Yo, la verdad, no encuentro
otra explicación a Dogville, Dancing in the dark o Breaking the waves. En las
tres películas se reproduce asombrosamente
la plantilla evangélica del advenimiento, fascinación popular, caída, tortura y
sacrificio- a manos de los mismos que la admiraron- de un ser cuya principal característica
se corresponde a la perfección con el
canon de la humilde bondad judeocristiana. Es el guión representado una y mil veces de modos y maneras diferentes en
las plazas penitentes de media España.

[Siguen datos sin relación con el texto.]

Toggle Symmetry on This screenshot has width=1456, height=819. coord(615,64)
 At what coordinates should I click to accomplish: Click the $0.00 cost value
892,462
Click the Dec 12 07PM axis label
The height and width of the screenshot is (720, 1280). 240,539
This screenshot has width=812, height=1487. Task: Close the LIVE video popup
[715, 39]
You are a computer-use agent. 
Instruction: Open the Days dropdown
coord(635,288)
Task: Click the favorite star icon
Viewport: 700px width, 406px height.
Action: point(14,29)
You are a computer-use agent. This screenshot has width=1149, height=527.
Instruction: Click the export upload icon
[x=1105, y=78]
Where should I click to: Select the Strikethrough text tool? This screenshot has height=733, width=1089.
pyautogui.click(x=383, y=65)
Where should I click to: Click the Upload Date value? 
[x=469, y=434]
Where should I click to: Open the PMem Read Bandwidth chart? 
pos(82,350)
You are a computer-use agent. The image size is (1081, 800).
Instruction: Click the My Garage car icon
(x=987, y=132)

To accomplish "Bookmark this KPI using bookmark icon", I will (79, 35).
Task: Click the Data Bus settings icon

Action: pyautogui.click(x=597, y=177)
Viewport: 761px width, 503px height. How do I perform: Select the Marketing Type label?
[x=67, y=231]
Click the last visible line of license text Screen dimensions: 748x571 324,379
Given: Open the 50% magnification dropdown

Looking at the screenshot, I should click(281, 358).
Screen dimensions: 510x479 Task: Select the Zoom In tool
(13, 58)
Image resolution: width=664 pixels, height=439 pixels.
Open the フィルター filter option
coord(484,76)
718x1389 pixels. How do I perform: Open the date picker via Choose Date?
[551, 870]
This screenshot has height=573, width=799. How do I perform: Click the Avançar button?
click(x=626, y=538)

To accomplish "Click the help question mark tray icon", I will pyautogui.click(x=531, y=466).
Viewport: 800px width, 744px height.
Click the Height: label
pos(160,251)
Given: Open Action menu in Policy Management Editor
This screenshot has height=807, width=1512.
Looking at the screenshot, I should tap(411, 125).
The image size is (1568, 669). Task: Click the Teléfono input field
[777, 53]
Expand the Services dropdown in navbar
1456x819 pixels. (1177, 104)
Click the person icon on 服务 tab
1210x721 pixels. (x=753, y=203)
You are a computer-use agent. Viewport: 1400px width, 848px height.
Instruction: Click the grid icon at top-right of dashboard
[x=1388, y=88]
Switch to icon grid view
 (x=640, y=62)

Pero
ayer, víspera de la consumación mistérica en el que el Dios padre propicia la
inmolación del Hijo, se produjo en mí una de esas extrañas y contadas
revelaciones que uno puede experimentar en la vida.
Despanzurrado frente a la televisión y un poco cansado de
intentar hallar la explicación de cómo alguien pensó que Víctor Mature podía
ser actor, me dispuse a soportar los
sufrimientos del terrible viacrucis del zapping santo hasta que en la 1, la
pública, creí encontrar un espacio de meditación, debate, reflexión e
información.
En una mesa semicircular, moderada por una conocida presentadora,
siete opinadores muy bien informados,
elegantemente vestidos, de expresión impecable y tono absolutamente democrático, despellejaban sin
piedad a Ada Colau, mujer presente en la
misma mesa que hasta hacía dos días
escasos y desde hace ya unos meses había
sido alzada a los altares de la opinión pública por liderar y asumir la
portavocía de las cientos de familias desahuciadas y sacar hacia delante una ley popular que
permita la dación en pago. Como resulta que la ley que van a redactar la
cuadrilla de hijos de puta que continuadamente dormita, estafa y prevarica en
el Congreso de los Diputados de los cojones no es más que una torrija mojada en leche, un jartón de reir en las caras de las víctimas
que padecen la dictadura financiera, algunas decenas de miembros de la plataforma de la que forma parte Ada
Colau decidieron llamar la atención de alguna de sus graciosas señorías
concentrándose pacíficamente frente a los portales de sus casas para explicarles megáfono en ristre lo injusto de la situación que ley democrática actual les obliga a hacer frente.
Terrorista, camisa parda,
fascista, nazi, antisistema, antidemocrática, kale borroka, etarra, batasuna
han sido alguno de los apelativos con que los tertulianos de ése y otros programas
han obsequiado a la buena mujer. Ganarle a la Colau un pulso dialéctico es mucho ganar. De hecho, ni la cátedra de
mierda del profesor universitario
sabihondo, ni la experiencia mediática de algunos, y la mala hostia demócrata de otras
pudo rebatir ni de lejos ninguno de los argumentos aducidos por ella. Como
Jesús frente a Pilatos, Grace frente a Dogville, Selma frente el juez Mantle o Bess ante
los calvinistas escoceses.
Razón y sinrazón, bondad y perversidad, cinismo y heroísmo, Hobbes versus
Rousseau, lección vital universal, bíblica, dogmática, transformada por el azar
del calendario en la mejor escena patria del escarnio público que nadie pueda haber
imaginado para una perfecta y recogida velada de Semana Santa española.
Por si
alguien no lo recuerda, las hijas de Von
Trier no resucitan.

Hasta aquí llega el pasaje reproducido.